Canal+’s CEO has threatened to cut off more than 600 French film professionals who signed an open letter opposing the growing influence of the studio’s right-wing billionaire owner Vincent Bolloré, a move that is already sending shockwaves through the French industry.
The head of Canal+, France’s largest film producer, has drawn a line in the sand: sign the petition against the studio’s owner, lose your working relationship with the company. The threat came in direct response to an open letter signed by more than 600 French cinema professionals expressing alarm over Vincent Bolloré‘s expanding grip on the French film industry and his right-wing political alignment.
The signatories include some of the most prominent names in French and international cinema. Juliette Binoche, Adèle Haenel, and Swann Arlaud are among the actors who put their names to the letter.

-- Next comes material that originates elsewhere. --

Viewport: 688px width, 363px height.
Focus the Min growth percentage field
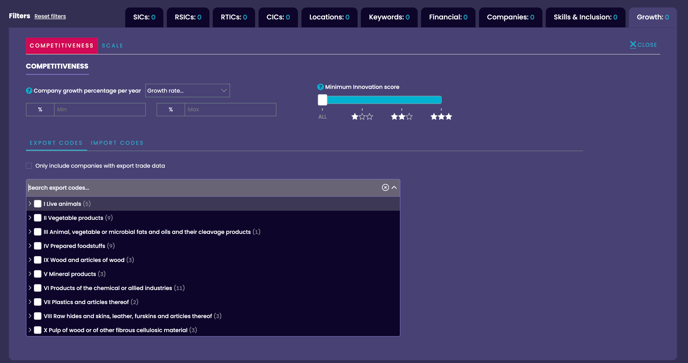(x=100, y=109)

Directors Sepideh Farsi and Arthur Harari also signed. The breadth of the list, covering established names as well as emerging talent, signals that concern about Bolloré’s influence has spread well beyond a small circle of activists.
The open letter warned that leaving French cinema in the hands of a far-right owner risked fundamentally altering the character of one of Europe’s most distinctive national film cultures. Canal+ is not merely a broadcaster. It is one of the primary financiers of French film production, and its decisions about which projects to back and which talent to hire carry enormous weight throughout the industry.
The CEO’s blacklist threat escalates what had been a tension simmering for some time into a direct confrontation. Bolloré, who controls a media empire that includes news channels already accused of editorial drift toward far-right positions, has been accumulating influence in the French film sector in ways that critics say have no clear precedent. The petition was framed not as opposition to any single editorial decision but as a warning about structural control.
The response from Canal+’s leadership reframes the confrontation as a commercial one. Studio executives who sign political petitions critical of their employer’s ownership structure typically do not announce consequences publicly. Doing so on this scale and in this form is unusual and, for many in the French industry, alarming.
For the signatories, the calculation now involves weighing their public stance against a potential severance from Canal+’s production pipeline. For less established filmmakers and actors who depend on Canal+ financing, that is not an abstract threat. The studio’s reach into French production is deep enough that a blacklist, if enforced, would meaningfully alter the career prospects of the people involved.
The story is unfolding against the backdrop of the Cannes Film Festival, where French industry politics tend to get amplified by the concentration of press and industry figures in one place. Whether the signatories respond publicly to the blacklist threat, and how the broader industry reacts, will likely become one of the dominant conversations of this year’s festival.